Appeals Court Zeroes in on Viacom-YouTube Dispute
Media conglomerate Viacom , appealing its June 2010 defeat in the litigation, said online video service YouTube willfully violated copyrights in allowing users to post television shows and movies.
The purported violations over popular programs such as “South Park” and “SpongeBob SquarePants” took place between 2005 and 2008, the 2nd U.S. Circuit Court of Appeals heard. In early 2008, Viacom began using a filtering system provided by Google, so that if anyone tried to play one of Viacom’s programs on YouTube, it was blocked.
The three judges on the panel made no immediate ruling.
Judge Jose Cabranes, in his questioning of lawyers for Viacom and YouTube, referred to “a series of statements of facts that need to be established” if last year’s ruling were to be reversed and returned to the trial court.
In that ruling, U.S. District Judge Louis Stanton said it would be improper to hold Google and YouTube liable under federal copyright law merely for having a “general awareness” that videos might be posted illegally.
At Monday’s hearing, Cabranes and the other judges raised issues including whether having “general knowledge” was material to the case and whether YouTube knew what copyright video users were infringing. Another matter of dispute was Viacom’s assertion that YouTube had a “no-action policy” until it received notices to cease and desist postings.
YouTube lawyer Andrew Schapiro repeatedly told the court that there was no evidence “of a single clip that infringed copyright that YouTube did not take down” out of 63,000 clips at issue.
For the past decade, media companies have sought to win Internet viewers without ceding control of TV shows, movies and music. The issue is more pressing with new devices on the market such as Apple Inc’s Apple TV and services like Netflix trying to bring TV and movies from the Internet to TV sets.
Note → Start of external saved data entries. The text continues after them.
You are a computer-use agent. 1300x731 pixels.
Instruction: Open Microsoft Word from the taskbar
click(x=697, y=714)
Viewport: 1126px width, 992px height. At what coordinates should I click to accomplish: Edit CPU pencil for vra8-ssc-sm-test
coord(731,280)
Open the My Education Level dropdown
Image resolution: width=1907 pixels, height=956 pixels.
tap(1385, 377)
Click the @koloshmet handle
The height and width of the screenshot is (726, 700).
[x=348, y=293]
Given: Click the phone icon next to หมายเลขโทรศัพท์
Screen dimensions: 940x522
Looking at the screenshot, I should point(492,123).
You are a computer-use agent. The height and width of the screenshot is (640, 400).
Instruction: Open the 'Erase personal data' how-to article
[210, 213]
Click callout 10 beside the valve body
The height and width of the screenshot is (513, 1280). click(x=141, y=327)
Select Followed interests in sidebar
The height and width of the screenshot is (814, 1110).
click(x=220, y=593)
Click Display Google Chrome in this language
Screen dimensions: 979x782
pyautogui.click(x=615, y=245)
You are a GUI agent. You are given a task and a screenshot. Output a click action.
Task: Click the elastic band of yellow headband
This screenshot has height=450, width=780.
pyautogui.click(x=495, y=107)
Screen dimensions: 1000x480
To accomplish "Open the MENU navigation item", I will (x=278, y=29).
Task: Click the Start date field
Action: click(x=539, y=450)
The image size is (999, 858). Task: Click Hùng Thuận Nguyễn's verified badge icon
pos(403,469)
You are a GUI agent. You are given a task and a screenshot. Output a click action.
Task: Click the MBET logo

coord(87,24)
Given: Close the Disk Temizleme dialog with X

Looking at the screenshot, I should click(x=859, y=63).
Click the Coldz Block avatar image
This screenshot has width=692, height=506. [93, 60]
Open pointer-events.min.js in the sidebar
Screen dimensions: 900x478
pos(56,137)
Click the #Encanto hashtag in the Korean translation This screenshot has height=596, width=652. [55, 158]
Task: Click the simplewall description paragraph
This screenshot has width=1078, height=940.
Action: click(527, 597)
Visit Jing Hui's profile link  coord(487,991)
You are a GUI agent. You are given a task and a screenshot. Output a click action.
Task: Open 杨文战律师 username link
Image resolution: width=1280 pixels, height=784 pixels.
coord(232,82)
In what was seen as a test of the 1998 Digital Millennium Copyright Act, Viacom sued YouTube four years ago. Stanton ruled that YouTube was protected under the statute because it took down videos posted by users when it received notices of violations.
Viacom lawyer Paul Smith told the appeals court that the company believed “the judge didn’t understand the law” and that the ruling was “both practically and legally indefensible.”
Viacom owns cable networks such as MTV and Comedy Central. The comedy channel programs “The Daily Show with Jon Stewart” and “The Colbert Report” were also cited in the case.
In a related case against YouTube, a lawyer for The Football Association Premier League — English soccer’s globally popular top professional league — told the appeals panel that clips were made available “deliberately to get eyeballs.”
“They knew what they were doing,” said the lawyer, Charles Sims. “They assessed the value of it and decided not to take a license out for it.”
The cases are Viacom International Inc, et al v YouTube Inc, Google Inc, No. 10-3270 and The Football Association Premier League Limited et al v YouTube Inc, et al, No. 10-3342 both in U.S. Court of Appeals for the Second Circuit.